HIV no longer death sentence – Kasune
ABOUT 90 percent of financial resources on HIV/AIDS in Zambia are donor driven UPND Kembe member of Parliament Princes Kasune has disclosed.
Ms Kasune said it was disheartening that the PEPFAR report submitted to the parliamentary committee on health, community development and social services on sustainability of Zambia’s HIV/AIDs response revealed that almost 90 percent of financial resources on HIV/AIDs responses in Zambia were donor driven.
“It is against this background that I urge the Government to reduce the heavy donor dependency as it relates to the funding of treatment and responses to HIV/AIDS. As Government, we have a responsibility to ensure that there is adequate allocation of resources to HIV/AIDs. Furthermore collectively, as law makers, we have a responsibility to ensure that Government prioritises funding to HIV/AIDs responses,” Ms Kasune said.
She said HIV/AIDS was no longer a death sentence and that Zambia could not continue to lose lives from the scourge when there were drugs that prevent death.
And Ms Kasune told Parliament that revelations by the Auditor General’s report that some Anti-Retroviral Therapy (ART) had short life span or expired was not just a waste of the much needed financial resources given Zambia’s economic challenges but also a danger to lives.
Delivering her maiden speech in Parliament, Ms Kasune said although being HIV positive was no longer a death sentence, prevention remained the best cure for the young and the country at large.
“As a country, we cannot afford to continue to lose our children, country men and women, hence the fight for HIV free generation and best government policies must not only be put in place but also be implement and measured.
“Lawmakers and leaders have a great responsibility at hand to lead in the fight against HIV/AIDs. By so doing, we will be able to reduce the stigma that perpetuates in our society,” she said.
Ms Kasune said the nation and children were counting on the lawmakers to show leadership and work together by taking necessary steps and having a clear road map as Government in the fight against HIV and AIDs.
She encouraged all the Members of Parliament to take bold steps in testing for HIV publicly as it would go a long way in stopping the stigma, discrimination and fears associated with HIV and AIDs.
“I hope in the near future, more Members of Parliament living with HIV will gather the courage to go public about their status as this will go a long way to fight the stigma and discrimination,” Ms Kasune said.
She said there was an urgent need for the Government to come with deliberate policies, strategies and programmes aimed at sensitising the young people so that they could understand their situation while providing them with support and care, adding that not doing so would be sitting on a time bomb and neglecting the leaders and work force of tomorrow.

■ Task set:
1. From the article on HIV funding in Zambia, reproduce the text exactly, starting with "She said HIV/AIDS" and going on through "danger to lives.".
2. Answer these questions using the article on HIV funding in Zambia:
(a) About what percentage of financial resources on HIV/AIDS in Zambia is donor driven?
(b) Which constituency does Princes Kasune represent as a member of Parliament?
(c) According to the Auditor General's report, what was wrong with some Anti-Retroviral Therapy (ART)?

■ Dataset extract:

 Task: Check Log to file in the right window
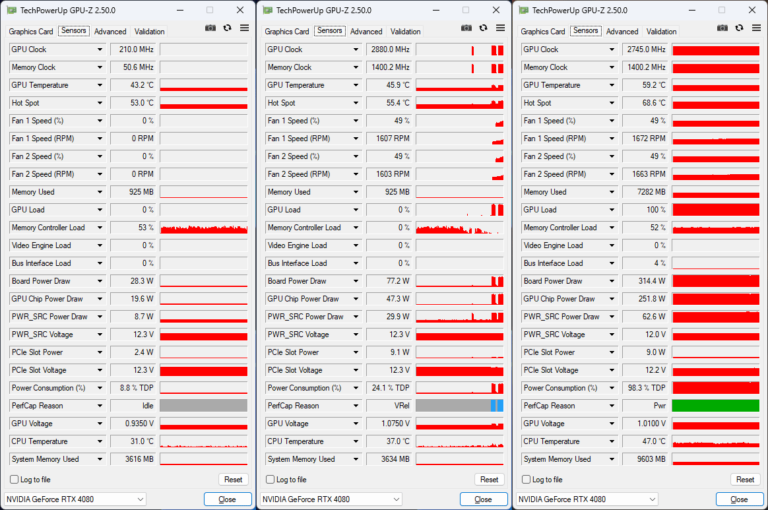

■ Responses to the exercise:
1.
She said HIV/AIDS was no longer a death sentence and that Zambia could not continue to lose lives from the scourge when there were drugs that prevent death.
And Ms Kasune told Parliament that revelations by the Auditor General’s report that some Anti-Retroviral Therapy (ART) had short life span or expired was not just a waste of the much needed financial resources given Zambia’s economic challenges but also a danger to lives.

2.
(a) About 90 percent.
(b) Kembe.
(c) Some had a short life span or had expired.